Information provided Block Start

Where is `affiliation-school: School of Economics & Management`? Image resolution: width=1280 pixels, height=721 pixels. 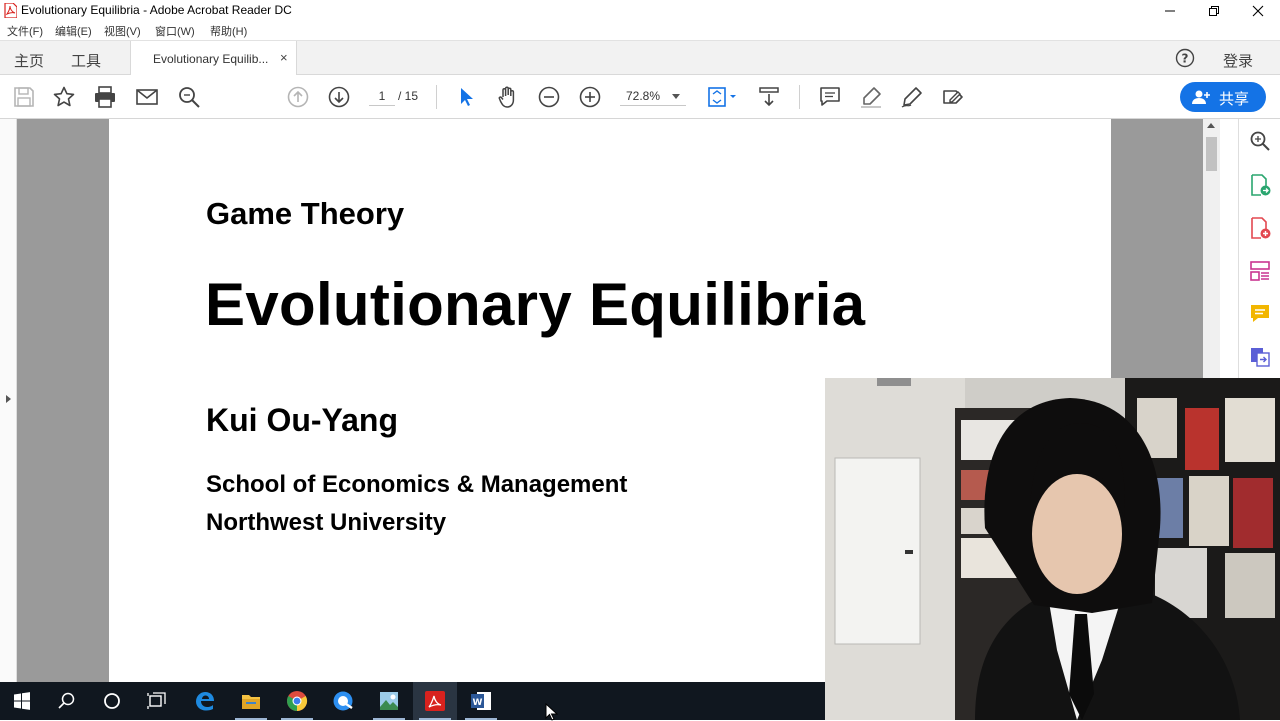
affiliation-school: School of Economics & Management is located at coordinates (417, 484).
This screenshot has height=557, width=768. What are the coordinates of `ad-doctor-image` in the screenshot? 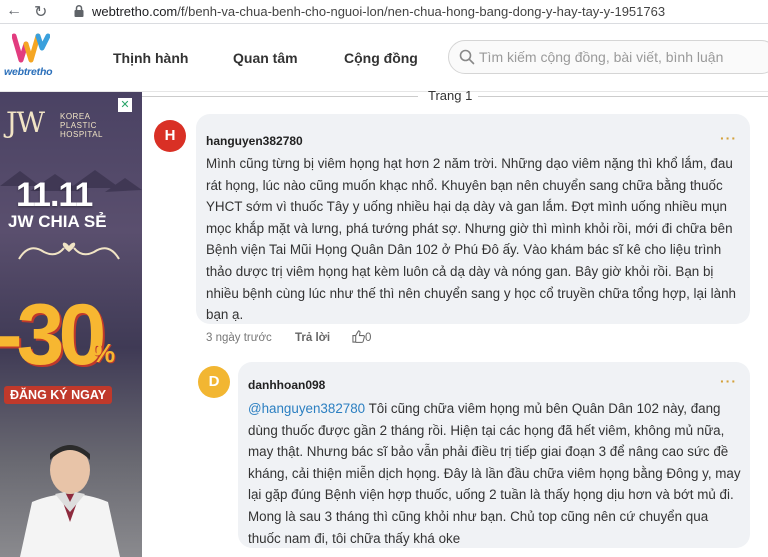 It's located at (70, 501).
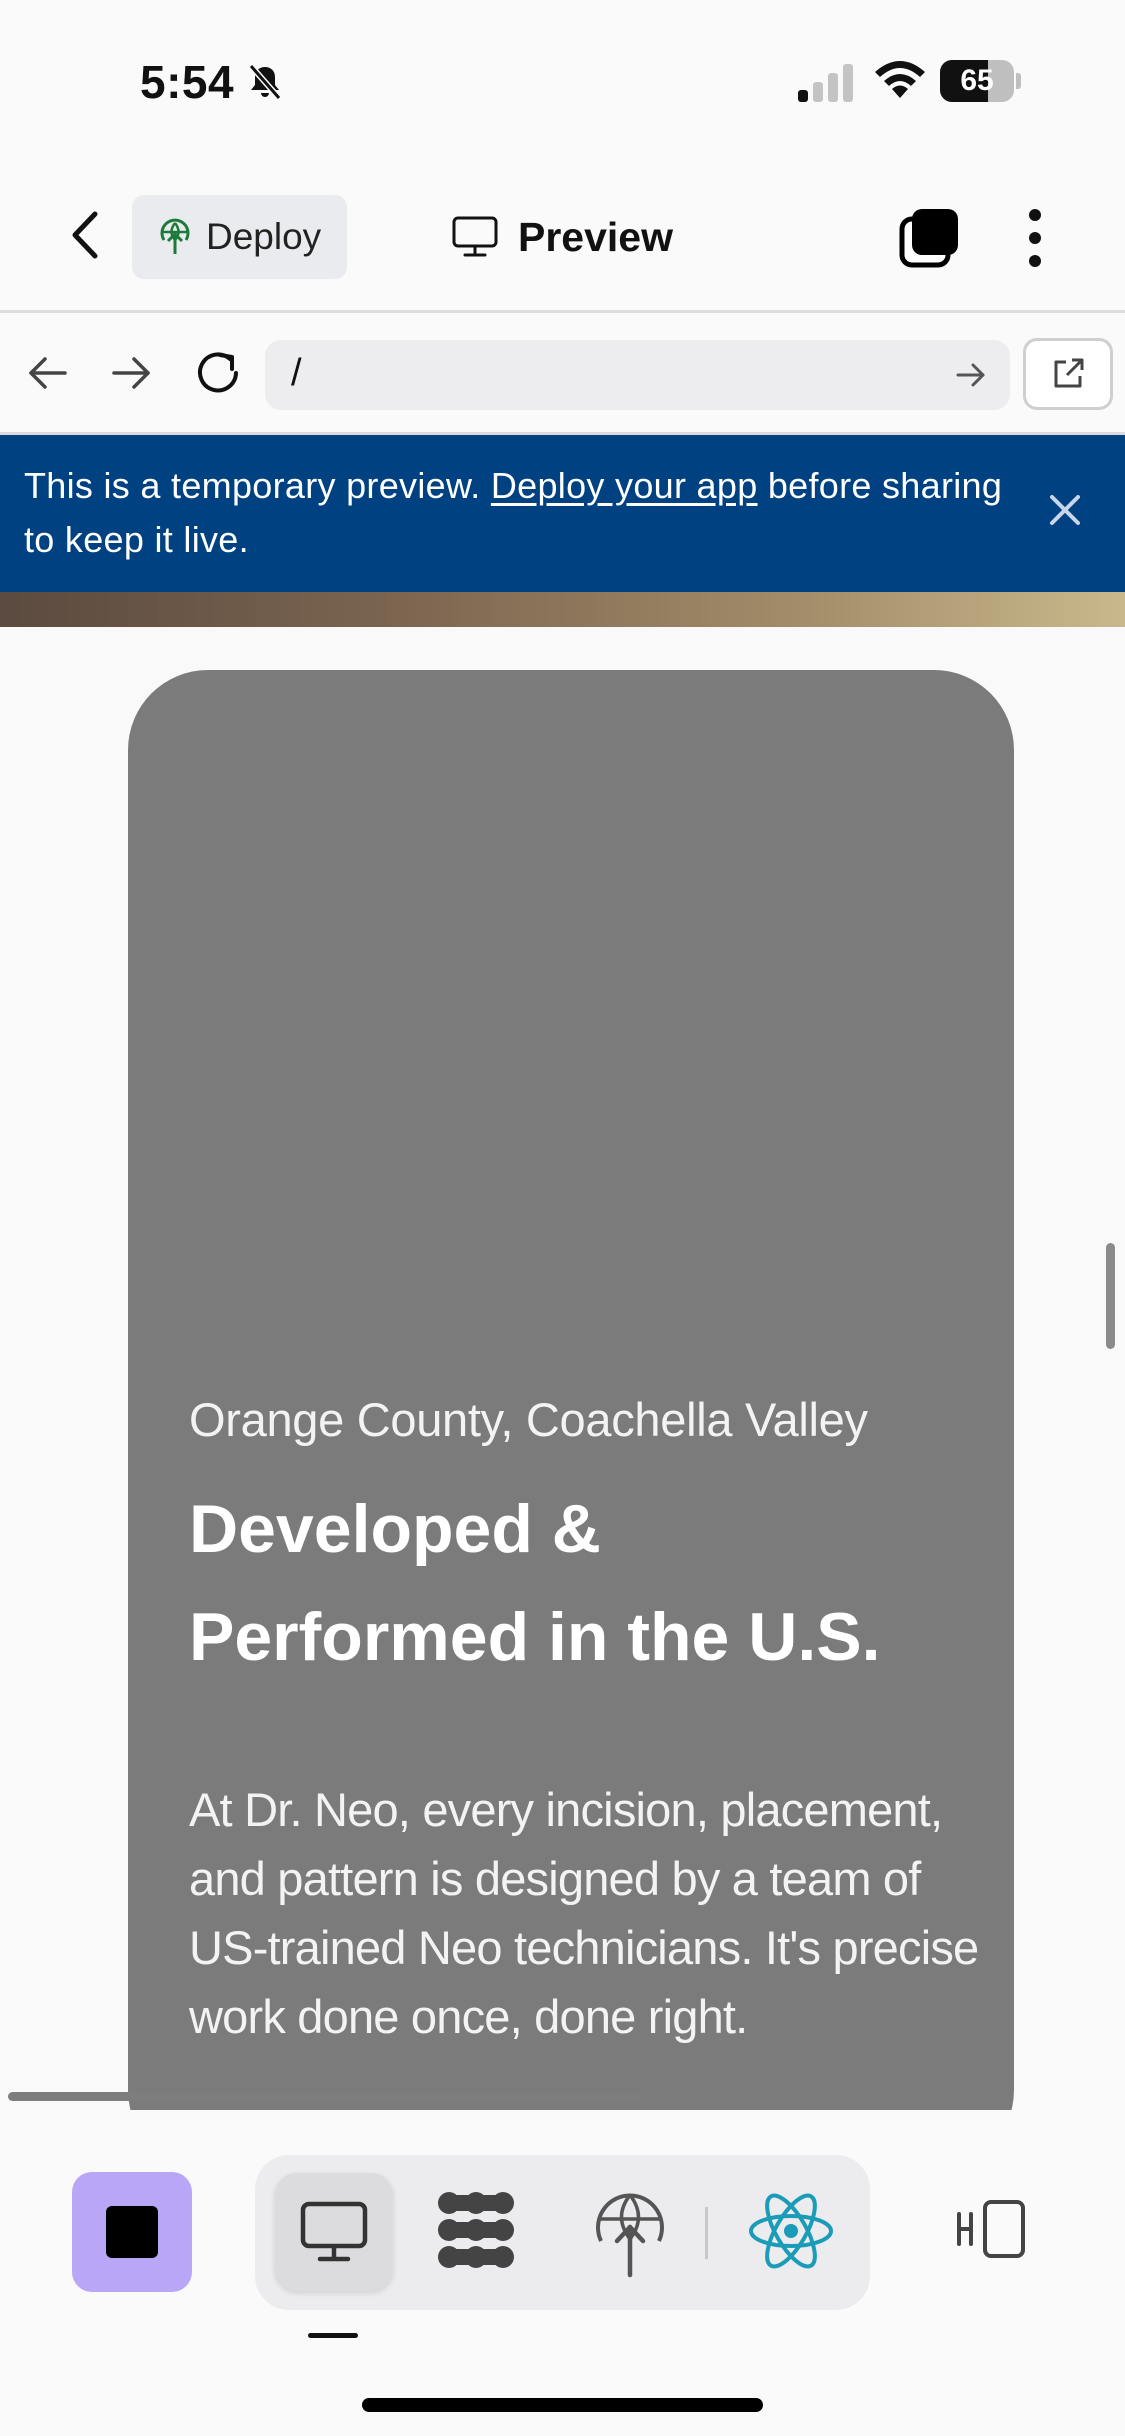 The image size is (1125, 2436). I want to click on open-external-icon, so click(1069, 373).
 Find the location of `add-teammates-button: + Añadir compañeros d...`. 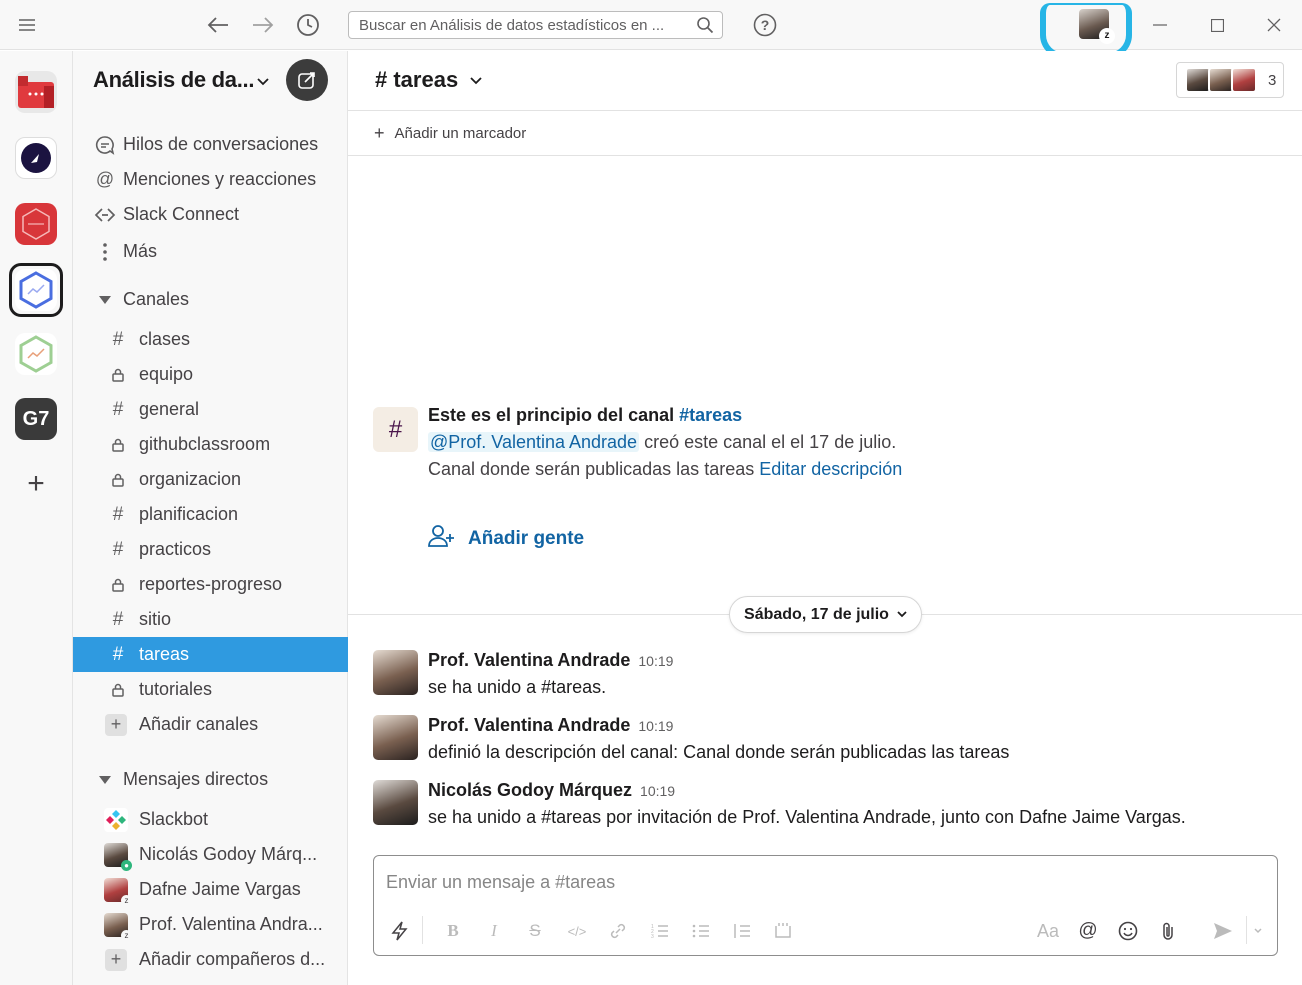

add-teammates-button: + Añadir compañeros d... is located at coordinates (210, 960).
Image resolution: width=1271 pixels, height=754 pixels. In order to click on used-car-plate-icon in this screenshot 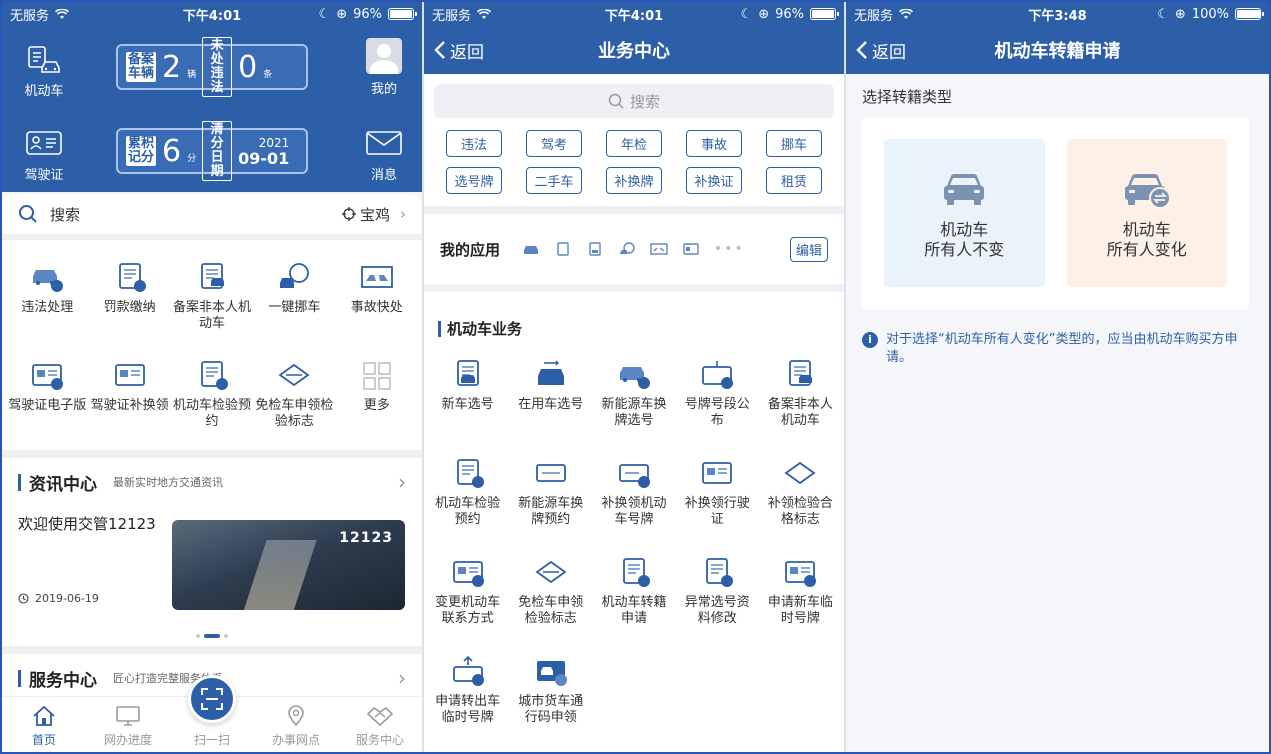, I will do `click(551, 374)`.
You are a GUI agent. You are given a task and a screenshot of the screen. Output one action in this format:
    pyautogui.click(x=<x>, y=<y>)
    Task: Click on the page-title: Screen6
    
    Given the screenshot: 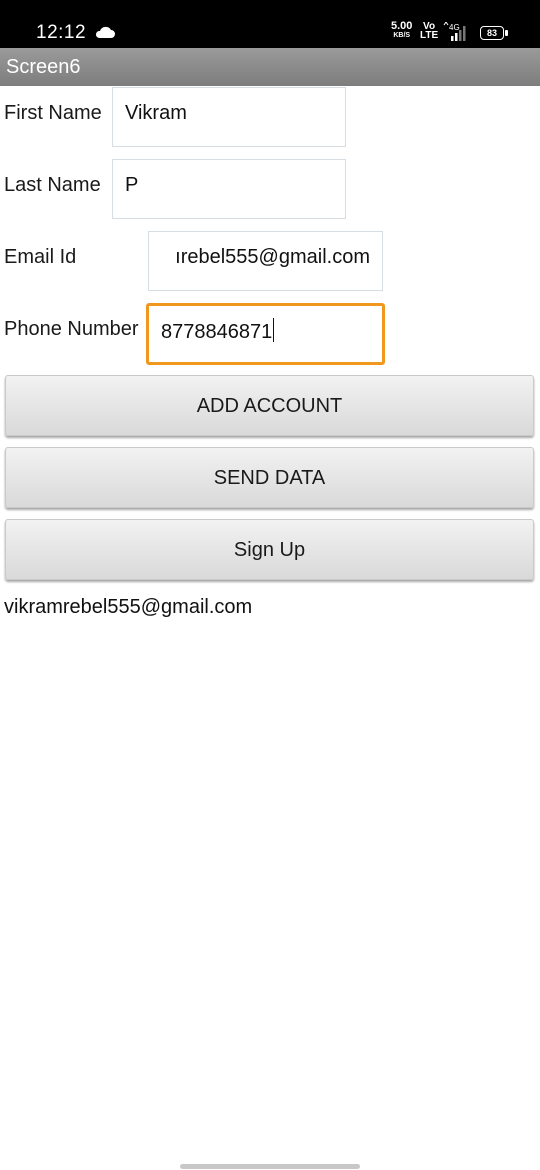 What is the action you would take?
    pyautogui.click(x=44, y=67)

Information provided Block End

_What to produce:_ Starting at the beginning of the records and stopping after the line that contains "affiliation-school: School of Economics & Management is", rewrite those lines as a numbered list with no blank lines. Leave out the pictures.

_Written answer:_
1. Where is `affiliation-school: School of Economics & Management`? Image resolution: width=1280 pixels, height=721 pixels. 
2. affiliation-school: School of Economics & Management is located at coordinates (417, 484).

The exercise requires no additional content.